Матвей Александрович оклемался – только для того, чтобы понять – Елена от него ускользнула. И понял: это безнадёжно. Всё безнадёжно. Его провели, как мальчишку. И больше он её не увидит никогда.
И когда он это понял, то второй удар не заставил себя ждать. Полный паралич разбил навсегда ставшее немощным тело, но жизнь, такая уже ненужная жизнь – уже не человека, но неподвижного бревна, ещё теплилась в нём несколько месяцев. Полностью обездвиженный, но всё понимающий, он в полной мере ощутил на себе, что это такое – когда окружающие распоряжаются тобой по своей прихоти. Бедный родственник тут же занялся вопросами наследования и, учитывая, что своей семьи у барина не было, хорошо в этом преуспел. А дворня, это простонародье, которых барин и за людей-то никогда не считал, теперь вольна была обращаться с беспомощным обездвиженным – и яростно ненавидимым – телом так, как ей заблагорассудится.

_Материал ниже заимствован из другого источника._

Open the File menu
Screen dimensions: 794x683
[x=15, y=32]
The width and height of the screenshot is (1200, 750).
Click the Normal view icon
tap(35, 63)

Даже если бы Елена и вернулась домой, она туда не попала бы: там уже жили другие люди. Всё её имущество Чердынцев перевёз к тётушкам, к ним же отправил Стешу и кухарку, а старика Гервасия продал. Владельцы флигеля, который снимала Елена, быстро сдали его другой семье, и уже к октябрю в маленьком домике ничто не напоминало о прежних жильцах.


* * *


Много позже смогла Елена осознать, каким же чудом ей удалось выжить, потеряв сына – и не только выжить, но и не помешаться умом всерьёз. То помрачённое состояние, в котором она пребывала почти сутки, и столь удачно прерванное котом, неизвестно каким чудом отыскавшим её, показало, как тонка может быть грань между безумием и нормальным существованием. Но нет худа без добра: если бы это помрачение не смягчило ей тяжесть обрушившегося на неё удара, то впоследствии всё могло обернуться ужасно. А потом появление девочки оказалось той целебной повязкой, под которой глубокая рана постепенно зарубцевалась, не зажив, конечно, до конца – ибо это немыслимо: позабыть собственное дитя – но достаточно для того, чтобы просто существовать дальше, втайне ото всех ожидая встречи с собственным ребёнком, во что она неколебимо верила.
Меньше всего её волновала перемена общественного положения. Ни на мгновение не огорчилась она от того, что оказалась выкинутой из круга, к которому принадлежала по праву рождения, из той жизни, где ей никогда не приходилось задумываться, откуда что берётся: одежда, кров, пища. После потери ребёнка это казалось вовсе не имеющим никакого значения.
Труднее всего для её прямой натуры была жизнь во лжи. Однажды она не вытерпела и, придя к Домне Егоровне как-то вечером, стала рассказывать правду про себя: кто она по рождению, как овдовела, как брат отнял родившегося у неё незаконного ребёнка… Так говорила она, захлёбываясь от собственной откровенности, и вдруг заметила, с каким сожалением смотрит на неё старушка. Елена замолчала, растерявшись, а та сказала:
- Да-да, моя дорогая, я всё поняла, идите спать. – И прошептала вслед уходящей: - Несчастная.
Выйдя от себя буквально через четверть часа, Елена услышала такой разговор хозяйки с кухаркой:
- У бедняжки Елены Николавны рассудок повреждён больше, чем я думала. Хорошо, что она правды не помнит. Вон чего насочиняла – и графиня-то она урождённая, и брат-то ребёнка-то отнял… пусть уж лучше это у неё в голове, а то правду вспомнит – вот тогда страшно за неё будет.
Её правда показалась окружающим чудовищной ложью. Стало быть, придётся жить в этой столь ловко придуманной истории, и ничего уже с этим не поделаешь.
И полетели месяцы и годы, как листки с отрывного календаря, сутолочные и беспокойные, вертящиеся вокруг пелёнок, шмыгающего носика, расстроенного желудочка, разбитых коленок… Ребёнок был нервным: видимо, потеря матери всё же сказывалась – даже для такой крохи. Много ли может думать о себе и о своих горестях женщина, растящая беспокойное, требующее ежесекундного внимания дитя? Когда приходил вечер и девочка, наконец, засыпала, то всё, на что хватало Елену – это обалдело посидеть возле камелька, глядя на успокаивающие огни, да почитать что-нибудь безмятежно-глупое, не требующее мысли, вроде бульварных французских романов.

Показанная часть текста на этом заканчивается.